Accords de limitation militaire
— Traité de l’Antarctique, interdisant toute mesure à caractère militaire dans l’Antarctique, signé en 1959 par 21 pays ; entré en vigueur en 1961.
— Traité de Tlatelolco sur la dénucléarisation de l’Amérique latine, signé en 1967. entré en vigueur en 1968 - 22 parties (non ratifié par l’Argentine et le Brésil). Les protocoles additionnels visant les pays extérieurs à la zone ont été signés par les cinq pays nucléaires.
— Traité d’utilisation de l’espace (Outer Space Treaty), interdisant la mise sur orbite autour de la terre d’armes de destruction massive, signé en 1967, 82 parties.

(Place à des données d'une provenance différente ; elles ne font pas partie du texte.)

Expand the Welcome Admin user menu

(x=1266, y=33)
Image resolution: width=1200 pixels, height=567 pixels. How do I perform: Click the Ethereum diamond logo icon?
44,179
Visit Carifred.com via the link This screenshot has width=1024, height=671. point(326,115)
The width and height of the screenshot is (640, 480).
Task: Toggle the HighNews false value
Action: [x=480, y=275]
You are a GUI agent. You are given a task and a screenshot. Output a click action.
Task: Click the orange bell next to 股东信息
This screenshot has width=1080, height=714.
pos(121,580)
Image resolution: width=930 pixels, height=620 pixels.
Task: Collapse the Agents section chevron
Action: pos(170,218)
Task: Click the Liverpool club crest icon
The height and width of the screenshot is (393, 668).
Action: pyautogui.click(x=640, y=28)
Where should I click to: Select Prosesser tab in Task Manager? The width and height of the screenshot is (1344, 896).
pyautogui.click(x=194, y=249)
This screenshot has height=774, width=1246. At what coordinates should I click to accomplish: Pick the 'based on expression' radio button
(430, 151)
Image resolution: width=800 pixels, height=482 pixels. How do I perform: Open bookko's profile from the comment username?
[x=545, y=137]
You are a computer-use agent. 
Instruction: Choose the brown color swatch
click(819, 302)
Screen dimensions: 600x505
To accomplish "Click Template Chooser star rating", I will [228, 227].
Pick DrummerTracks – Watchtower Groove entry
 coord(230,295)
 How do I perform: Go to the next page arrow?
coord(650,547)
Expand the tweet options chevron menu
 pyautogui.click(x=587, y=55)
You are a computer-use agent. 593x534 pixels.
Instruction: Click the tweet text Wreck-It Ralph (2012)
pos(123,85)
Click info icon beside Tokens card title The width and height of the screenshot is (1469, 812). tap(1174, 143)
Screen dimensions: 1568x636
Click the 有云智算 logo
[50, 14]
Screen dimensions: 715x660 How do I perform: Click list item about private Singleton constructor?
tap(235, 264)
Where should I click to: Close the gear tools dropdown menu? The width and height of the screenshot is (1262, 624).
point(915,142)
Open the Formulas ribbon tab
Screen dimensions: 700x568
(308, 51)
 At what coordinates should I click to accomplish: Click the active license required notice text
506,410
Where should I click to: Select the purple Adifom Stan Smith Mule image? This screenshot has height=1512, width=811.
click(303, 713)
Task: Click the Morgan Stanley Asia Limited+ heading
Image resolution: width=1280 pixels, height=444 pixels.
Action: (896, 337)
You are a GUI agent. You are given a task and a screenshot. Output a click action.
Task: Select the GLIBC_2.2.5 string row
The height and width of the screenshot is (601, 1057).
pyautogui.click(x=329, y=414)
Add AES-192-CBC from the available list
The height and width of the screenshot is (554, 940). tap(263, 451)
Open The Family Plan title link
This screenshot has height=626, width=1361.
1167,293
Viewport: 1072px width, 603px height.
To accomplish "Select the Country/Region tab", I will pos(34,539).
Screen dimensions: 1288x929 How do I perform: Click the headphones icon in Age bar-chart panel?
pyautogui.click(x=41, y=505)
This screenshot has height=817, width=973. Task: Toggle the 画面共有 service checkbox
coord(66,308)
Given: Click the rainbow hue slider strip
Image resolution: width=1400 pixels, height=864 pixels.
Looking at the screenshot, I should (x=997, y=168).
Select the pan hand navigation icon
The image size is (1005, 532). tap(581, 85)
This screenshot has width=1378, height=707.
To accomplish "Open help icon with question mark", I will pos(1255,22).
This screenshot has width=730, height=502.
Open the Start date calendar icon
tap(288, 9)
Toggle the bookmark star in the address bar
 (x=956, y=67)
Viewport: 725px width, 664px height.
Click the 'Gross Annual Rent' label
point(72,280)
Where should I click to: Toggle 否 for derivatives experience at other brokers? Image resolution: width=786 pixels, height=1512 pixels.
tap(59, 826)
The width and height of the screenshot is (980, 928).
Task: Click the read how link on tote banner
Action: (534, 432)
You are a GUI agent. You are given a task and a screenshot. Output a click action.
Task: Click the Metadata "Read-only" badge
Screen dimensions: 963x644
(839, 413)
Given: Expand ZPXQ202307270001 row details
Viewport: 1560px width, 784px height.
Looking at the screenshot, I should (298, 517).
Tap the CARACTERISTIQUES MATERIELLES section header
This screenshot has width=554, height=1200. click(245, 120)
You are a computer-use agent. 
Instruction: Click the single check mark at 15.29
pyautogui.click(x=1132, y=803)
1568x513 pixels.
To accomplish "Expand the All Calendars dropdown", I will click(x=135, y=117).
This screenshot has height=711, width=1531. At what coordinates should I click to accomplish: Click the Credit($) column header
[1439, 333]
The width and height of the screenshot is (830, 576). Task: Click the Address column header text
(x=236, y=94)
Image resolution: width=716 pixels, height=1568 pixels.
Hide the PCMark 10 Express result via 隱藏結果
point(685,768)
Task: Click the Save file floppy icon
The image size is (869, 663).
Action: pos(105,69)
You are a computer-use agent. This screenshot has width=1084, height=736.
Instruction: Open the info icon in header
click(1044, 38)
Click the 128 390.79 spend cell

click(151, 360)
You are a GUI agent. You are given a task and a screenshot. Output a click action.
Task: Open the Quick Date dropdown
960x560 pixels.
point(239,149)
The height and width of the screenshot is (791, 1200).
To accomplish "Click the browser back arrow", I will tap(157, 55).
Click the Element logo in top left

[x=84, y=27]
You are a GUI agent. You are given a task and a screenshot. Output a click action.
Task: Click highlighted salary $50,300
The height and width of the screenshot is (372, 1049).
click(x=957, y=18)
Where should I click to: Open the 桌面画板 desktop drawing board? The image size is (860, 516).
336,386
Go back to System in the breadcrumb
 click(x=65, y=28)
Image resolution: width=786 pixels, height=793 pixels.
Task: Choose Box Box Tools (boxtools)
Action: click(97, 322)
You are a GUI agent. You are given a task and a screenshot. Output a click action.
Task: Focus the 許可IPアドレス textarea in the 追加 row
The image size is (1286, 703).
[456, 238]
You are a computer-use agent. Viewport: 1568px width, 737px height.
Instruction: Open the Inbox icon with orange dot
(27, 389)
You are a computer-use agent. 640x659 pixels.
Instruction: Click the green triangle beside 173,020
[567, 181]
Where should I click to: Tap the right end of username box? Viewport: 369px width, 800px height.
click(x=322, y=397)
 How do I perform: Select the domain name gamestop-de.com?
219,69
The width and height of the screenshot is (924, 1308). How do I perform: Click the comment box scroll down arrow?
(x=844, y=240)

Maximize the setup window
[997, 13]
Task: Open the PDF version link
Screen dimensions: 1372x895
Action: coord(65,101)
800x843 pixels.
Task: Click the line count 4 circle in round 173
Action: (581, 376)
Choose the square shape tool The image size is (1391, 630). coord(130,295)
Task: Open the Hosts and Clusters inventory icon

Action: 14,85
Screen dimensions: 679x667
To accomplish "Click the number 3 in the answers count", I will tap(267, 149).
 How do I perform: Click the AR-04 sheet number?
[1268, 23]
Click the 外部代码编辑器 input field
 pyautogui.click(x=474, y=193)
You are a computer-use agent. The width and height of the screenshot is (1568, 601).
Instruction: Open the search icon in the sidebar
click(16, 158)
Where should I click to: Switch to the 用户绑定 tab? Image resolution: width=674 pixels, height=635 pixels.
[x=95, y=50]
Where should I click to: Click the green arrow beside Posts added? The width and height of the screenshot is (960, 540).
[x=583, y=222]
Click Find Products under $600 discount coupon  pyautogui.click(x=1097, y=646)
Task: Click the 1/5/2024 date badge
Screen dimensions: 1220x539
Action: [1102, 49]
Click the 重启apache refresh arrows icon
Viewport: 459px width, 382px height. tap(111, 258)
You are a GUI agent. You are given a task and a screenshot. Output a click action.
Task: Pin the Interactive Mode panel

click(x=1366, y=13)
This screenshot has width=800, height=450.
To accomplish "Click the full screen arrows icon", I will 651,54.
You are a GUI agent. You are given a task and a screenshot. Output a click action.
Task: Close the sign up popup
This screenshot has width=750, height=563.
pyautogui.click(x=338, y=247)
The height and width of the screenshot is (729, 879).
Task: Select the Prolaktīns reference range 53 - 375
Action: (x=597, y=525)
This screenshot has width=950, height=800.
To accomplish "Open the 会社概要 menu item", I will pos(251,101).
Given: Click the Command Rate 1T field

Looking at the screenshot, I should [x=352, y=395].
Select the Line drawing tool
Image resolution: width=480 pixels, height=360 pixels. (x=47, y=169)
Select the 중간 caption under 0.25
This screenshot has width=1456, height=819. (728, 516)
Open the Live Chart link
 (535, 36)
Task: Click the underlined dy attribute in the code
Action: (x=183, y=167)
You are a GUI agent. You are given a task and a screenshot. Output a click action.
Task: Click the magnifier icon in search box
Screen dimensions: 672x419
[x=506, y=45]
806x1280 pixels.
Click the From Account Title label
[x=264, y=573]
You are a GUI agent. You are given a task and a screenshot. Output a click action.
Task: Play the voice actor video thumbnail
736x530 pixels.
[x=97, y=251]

— Traité interdisant de placer des armements nucléaires sur le fond de la mer (Sea-Bed Treaty), signé en 1971, entré en vigueur en 1972, 70 parties.
— Accord sur la prévention de la guerre nucléaire (dit accord « Nixon-Brejnev ») entre URSS et États-Unis, pour prévenir le développement de situations capables de produire une « exacerbation dangereuse » dans leurs relations, et pour éviter une « confrontation militaire ». Cet accord a été signé en 1973.